As of March 2026, this website is no longer being updated. I now work mainly on climate issues, especially in Brighton and Hove, and new work can be found on the website of Climate:Change, our independent think-tank on socially inclusive action in the City: www.climatechangebh.org.uk.
Meanwhile, however, this website has over 850 entries, mostly representing my work on international development from 2010-2025. Among much else, there are over 50 book reviews, more than 20 papers and training cases on bridging research and policy and on managing think-tanks, nearly 100 articles on climate change, and many papers on other topics, including aid, food security and nutrition, and the future of international development. See ‘Topics and Themes’ for more details. I can be reached at sm@simonmaxwell.net.
Finding a place of one’s own: development agency choices in a new landscape
Finding a place of one’s own: development agency choices in a new landscape
I was honoured to be asked to give the David Hopper Memorial lecture at the University of Guelph on 23 February – and to deliver the same lecture at the Munk School of Global Affairs at the University of Toronto on 25 February. This was an exciting time to be in Canada, at a time when development policy is being rethought; and I chose to speak about the comparative and competitive advantage of development agencies in a new landscape.
The summary of the lecture is pasted in below. You can hear the audio of the Guelph lecture, including Q and A, here, and also find the text, and see the Munk lecture, including Q and A, and also find the text, here. A version of the paper ahs also been published by ODI, in connection with work on Future Development Agencies. See here.

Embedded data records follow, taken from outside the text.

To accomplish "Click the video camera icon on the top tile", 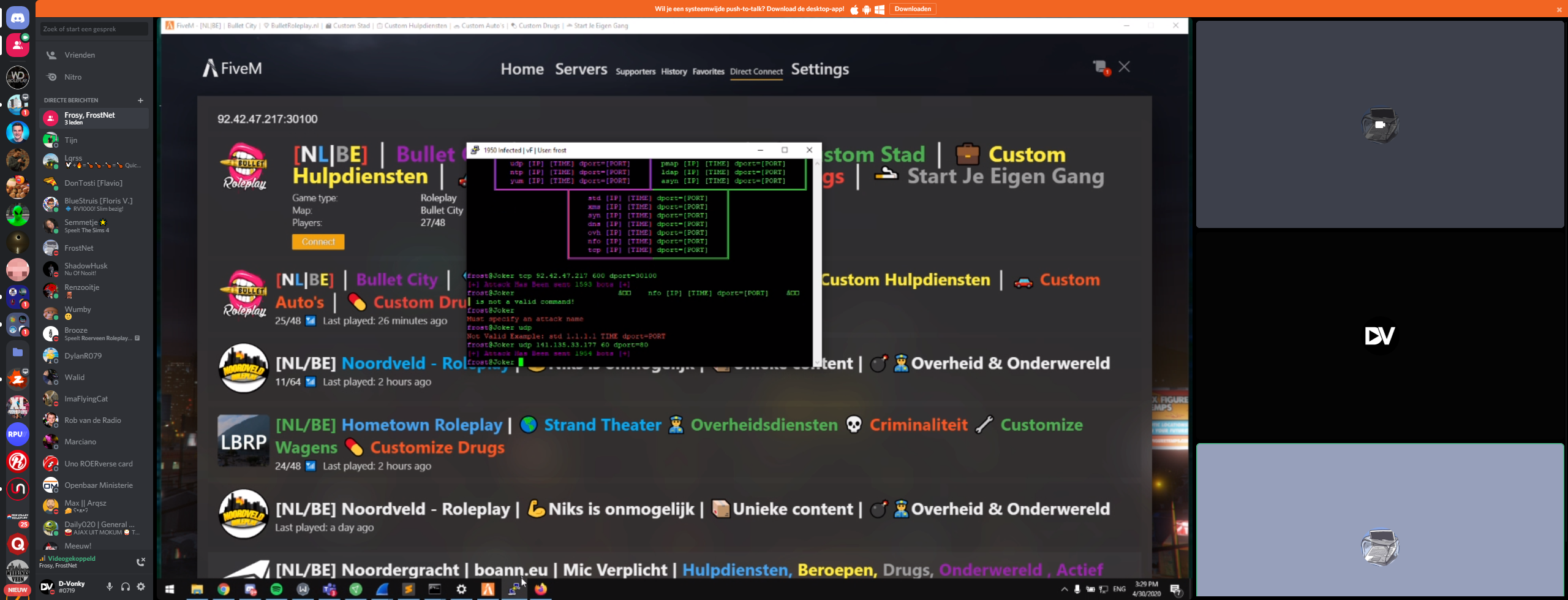I will (1379, 124).
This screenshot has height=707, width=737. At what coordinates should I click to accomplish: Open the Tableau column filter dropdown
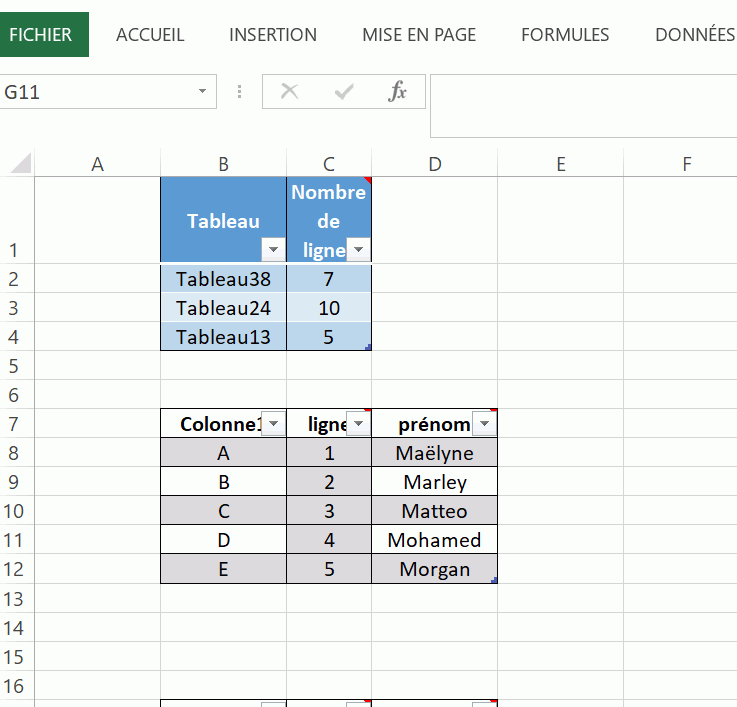[x=271, y=250]
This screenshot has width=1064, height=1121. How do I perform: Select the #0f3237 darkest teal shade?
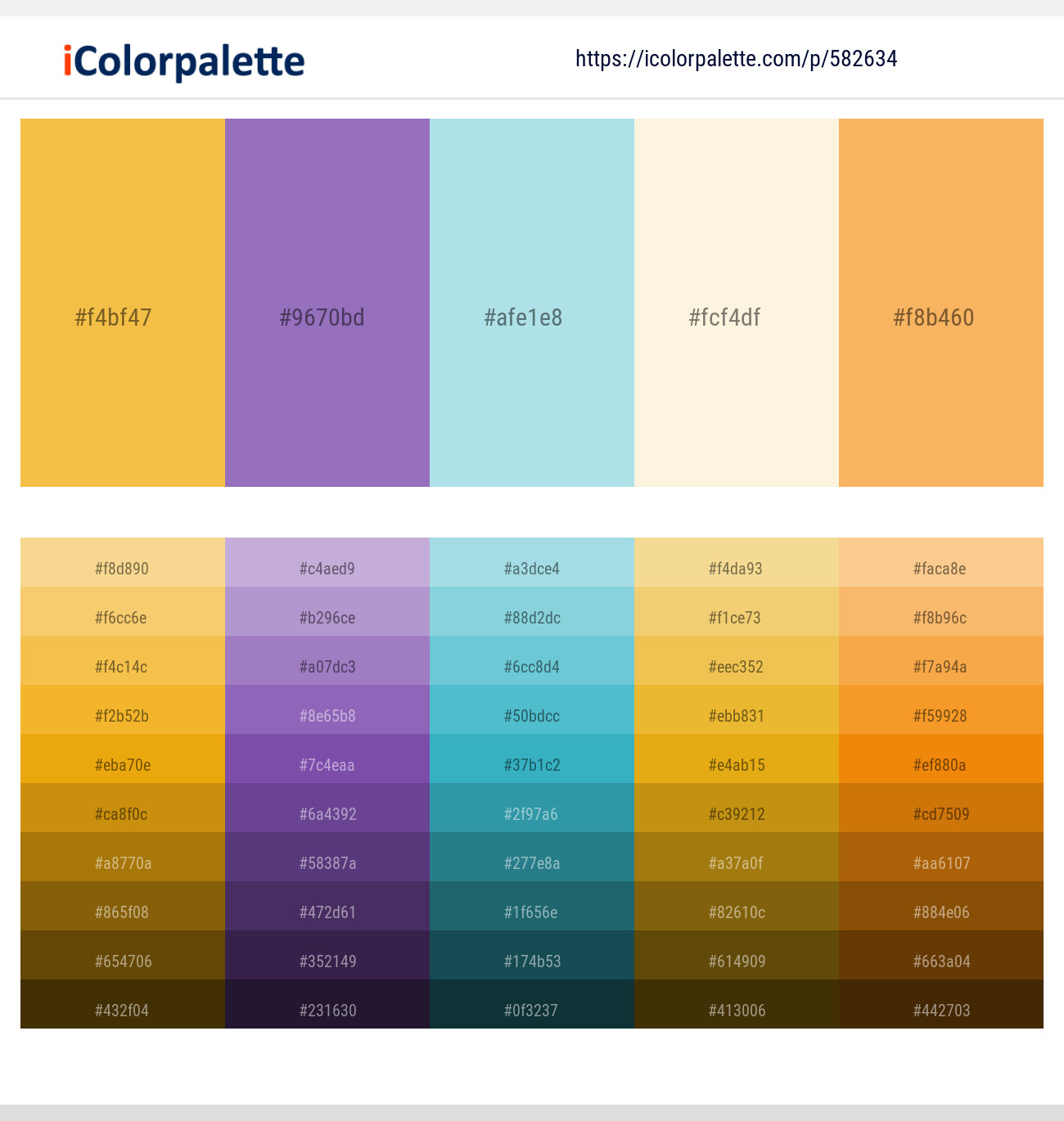pos(532,1004)
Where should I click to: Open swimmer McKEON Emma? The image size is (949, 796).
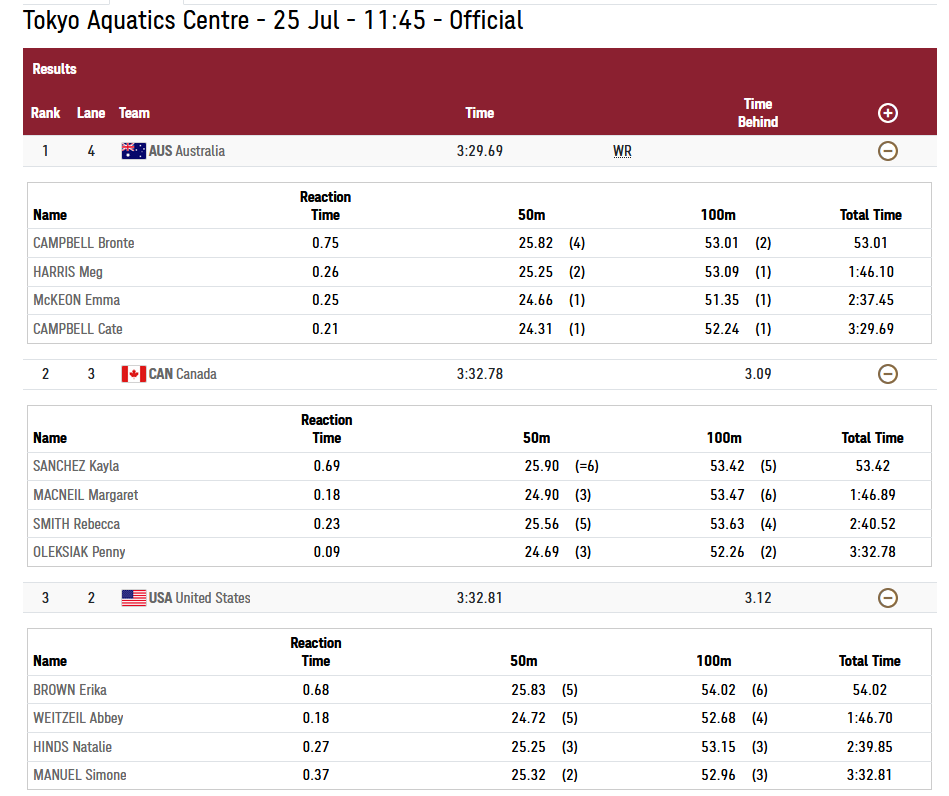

Finding a place of one’s own: development agency choices in a new landscape
Development agencies face hard choices about their future priorities. The landscape is changing. Fewer countries qualify as low income, and more of those that do can be classified as fragile states, requiring different kinds of support. Global issues like climate change or trade play an ever more prominent role in development policy-making. ‘Beyond Aid’ or ‘Policy Coherence for Development’ have become catch-words. Further, there are more development actors, both public and private. How, then, should development agencies position themselves? What mandates, powers and competencies will be required? And how can individual agencies identify their comparative or competitive advantage?